The trouble with such rebalancing, of course, is that for most people their investments do not include much in the way of precious metals. This means they've already missed out on ten years of gold and silver appreciation. Instead, most people were invested in paper assets during the 2000s and had to weather the horrendous performance of markets in 2008 and 2009.
It's 2011 now, and planners and advisors are still singing the same song. Many expected an equity rebound in 2011. Now, the common wisdom is that something will happen by 2013! The financial industry makes asset allocation and "rebalancing" seem like some sort of long-term panacea. But what if markets don't rebound this time? What if it's different this time? It seems to be.

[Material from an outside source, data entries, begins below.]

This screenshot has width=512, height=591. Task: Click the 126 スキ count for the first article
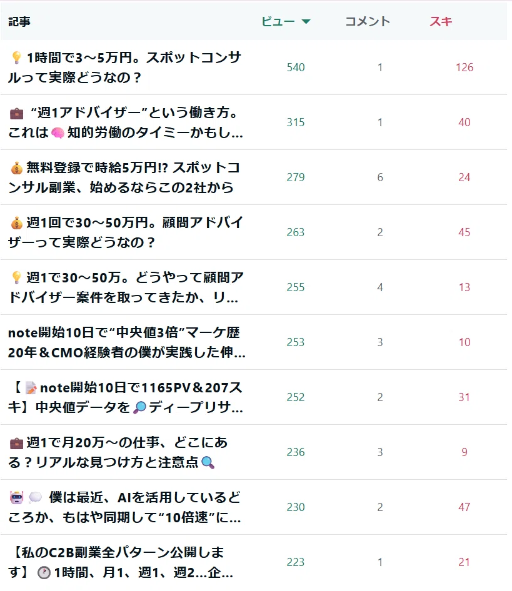(x=464, y=67)
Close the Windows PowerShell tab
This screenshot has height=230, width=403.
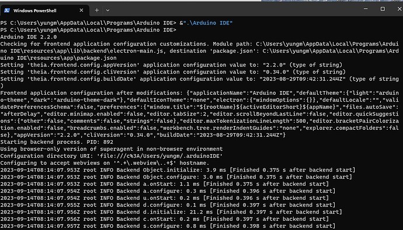(x=81, y=11)
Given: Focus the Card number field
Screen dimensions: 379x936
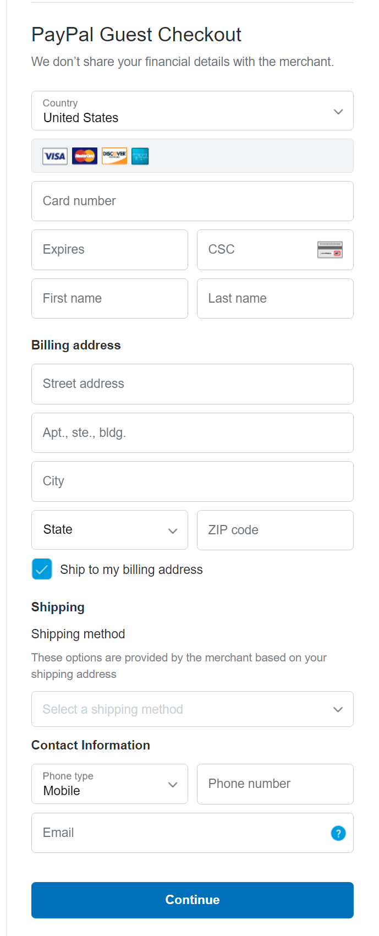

Industry allocation practices STILL don't include much in the way of precious metals. As precious metals prices were on the way up, many securities professionals believed they were headed back down. And now that they are much higher, there's talk about a precious metals "bubble" and how it's not a good idea to "buy at the top."
Asset allocation as it is practiced in the securities industry today is something of a fraud. For one thing, it's hardly scientific, though it's made to sound that way. In fact, it doesn't take into account the full spectrum of the business cycle, only one side of it – the bull market of central banking hyper-stimulation. But what happens during the years when the market is not responding to fiat money-printing?
Since 1960, there have been approximately 30 years when the market responded to the inflationary goad of paper money and 20 years when it did not. The securities industry paradigm only works during money printing. It doesn't provide people with any real alternatives for about 40 percent of the market environment, therefore.
The best someone like Reinhard can come up with is to advise people to buy high quality corporate paper! He makes this recommendation even as many are predicting a "double dip recession." And others (ourselves included) never believed the recession really ended. Some would make the argument it's deepening into an inflationary depression.
Anyway, that's what happens when you overstimulate with too much paper assets delinked from an underlying asset. Austrian economics explains how this sort of stimulation inevitably creates a business cycle that pumps up gold and silver.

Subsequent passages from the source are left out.